Il Taranto conquista tre punti importanti contro l’Ugento, ma Ciro Danucci non si accontenta. Intervenuto in conferenza stampa, l’allenatore rossoblù ha analizzato con lucidità la prestazione dei suoi, elogiando il brillante avvio ma puntando il dito sui cali di concentrazione che hanno rimesso in partita gli avversari. Un messaggio chiaro: la vittoria non deve nascondere i dettagli da correggere.
Una partenza da grande squadra
Danucci parte dalla mezz’ora iniziale, vera chiave del match:
«Penso che abbiamo fatto una mezz’ora molto importante, siamo andati sul doppio vantaggio e potevamo anche chiuderla con il terzo gol. Ho visto intensità, qualità e grande convinzione.»
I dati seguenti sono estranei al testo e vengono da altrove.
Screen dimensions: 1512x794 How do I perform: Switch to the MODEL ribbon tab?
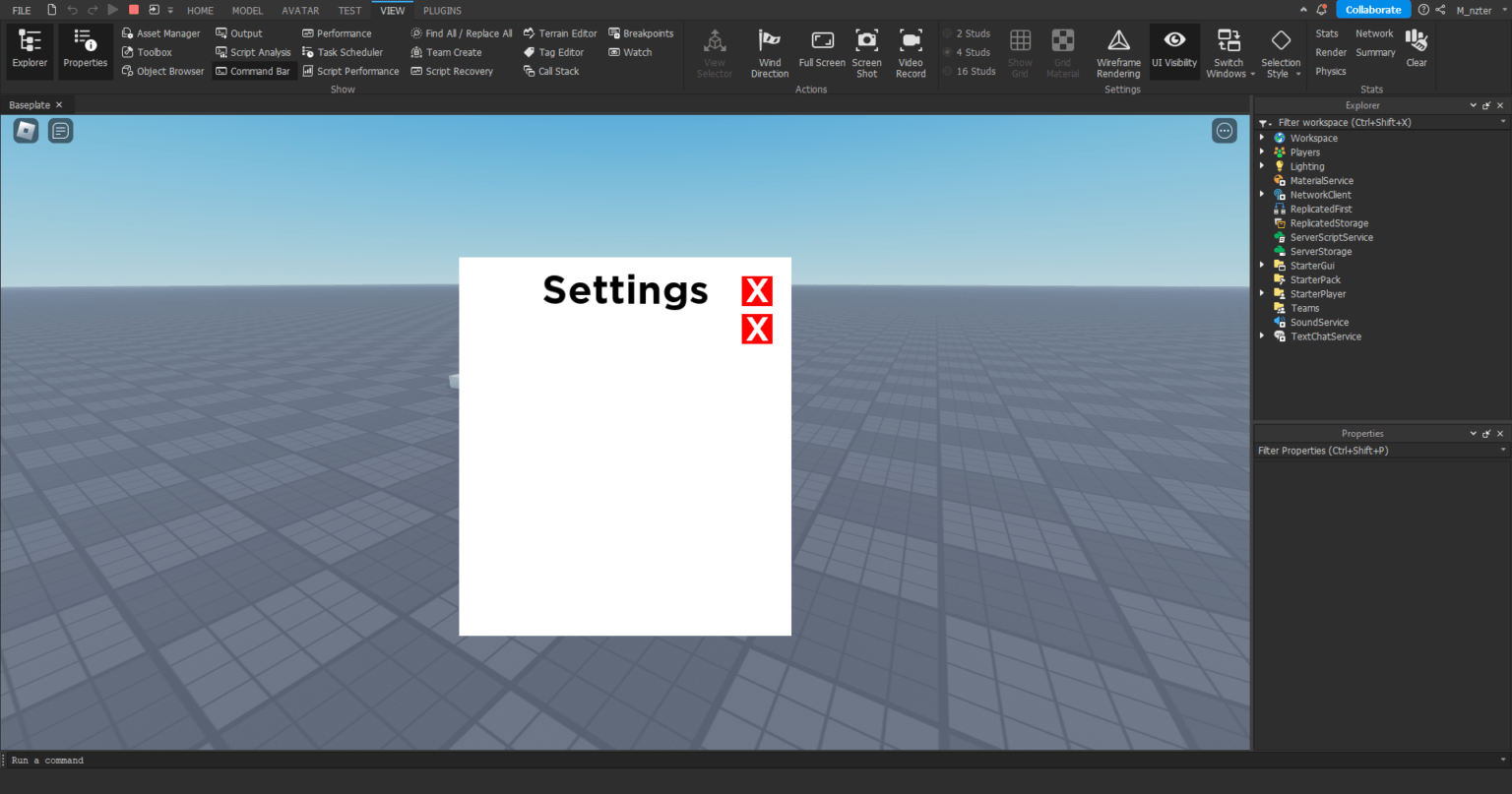247,10
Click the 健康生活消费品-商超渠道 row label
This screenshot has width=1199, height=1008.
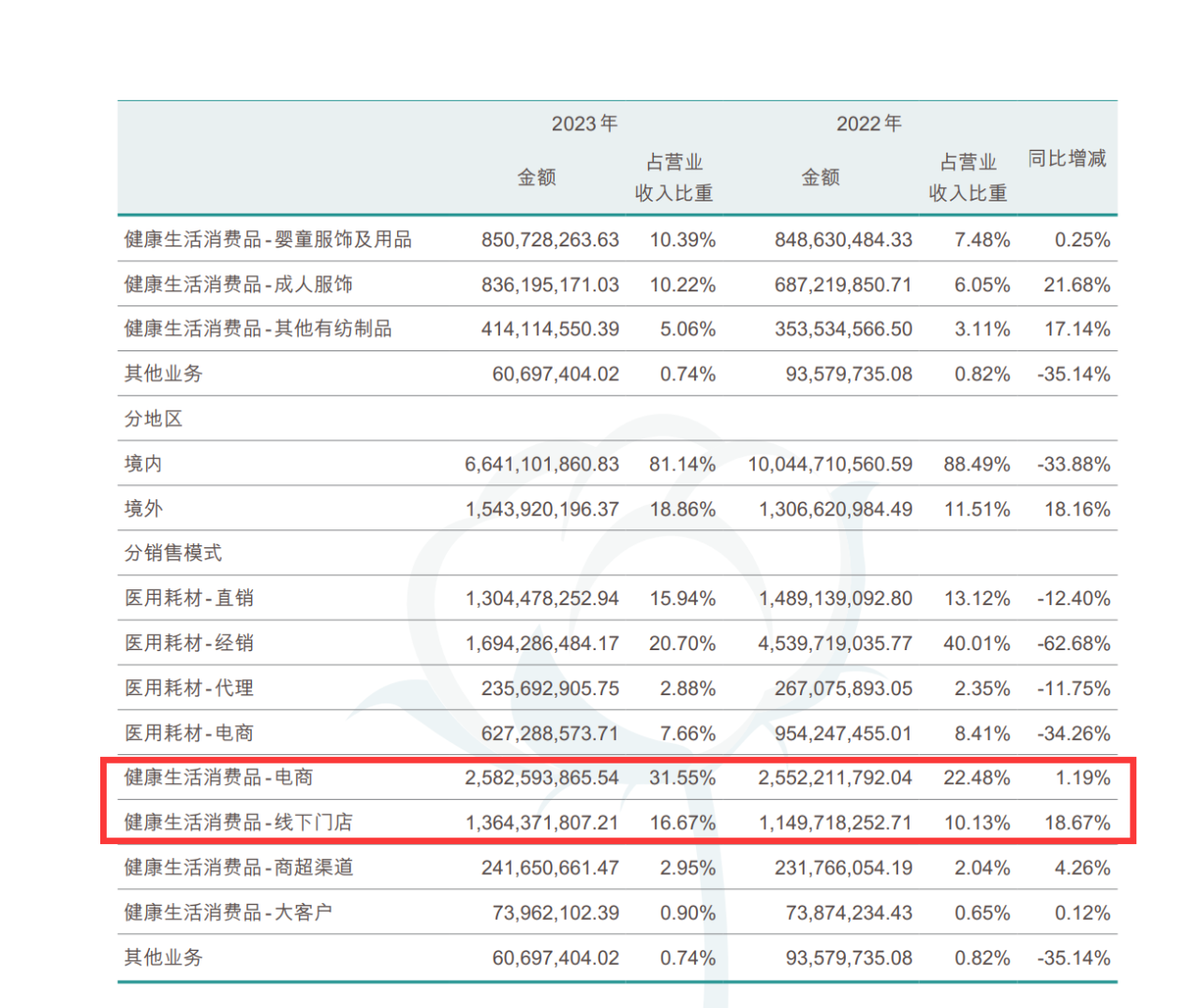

Il rimprovero: “Non bisogna sedersi”
Nonostante l’ottimo avvio, il tecnico non nasconde un certo disappunto per il calo evidenziato nella parte centrale della gara:
«Dopo il 2-0 ci siamo abbassati troppo, quasi fossimo appagati. Nel calcio questo non deve accadere: bisogna lottare fino all’ultimo. Abbiamo commesso qualche errore che ha portato al rigore, ma poi ci siamo difesi bene.»
Maltezi decisivo dalla panchina
Una nota positiva arriva dal gol del 3-1, firmato da Maltezi appena entrato:
«Sono contento per lui, è entrato con la testa giusta e ha fatto un gol importante. Questo deve essere lo spirito: chi subentra deve cambiare la partita.»
Gestione e maturità da migliorare
L’allenatore insiste su un concetto: questa squadra, per ambire in alto, deve imparare a gestire meglio i momenti.
«Sono arrabbiato per la fine del primo tempo e l’inizio del secondo. Con il doppio vantaggio dovevamo far girare la palla più velocemente e tenere il controllo. Anche una squadra esperta come la nostra deve crescere in questo aspetto.»
Il gruppo e le assenze
Danucci chiude con un attestato di fiducia verso il gruppo, nonostante qualche defezione:
«I ragazzi sono spettacolari, si allenano al massimo tutti i giorni. È un gruppo importante, che lavora a mille. Queste situazioni devono servirci da lezione per la prossima gara.»
Conclusione
Il messaggio di Danucci è chiaro: il Taranto c’è, ma deve restare affamato. La vittoria è un passo in avanti, la mentalità vincente si costruisce eliminando ogni calo. La strada è quella giusta, ma non si può rallentare.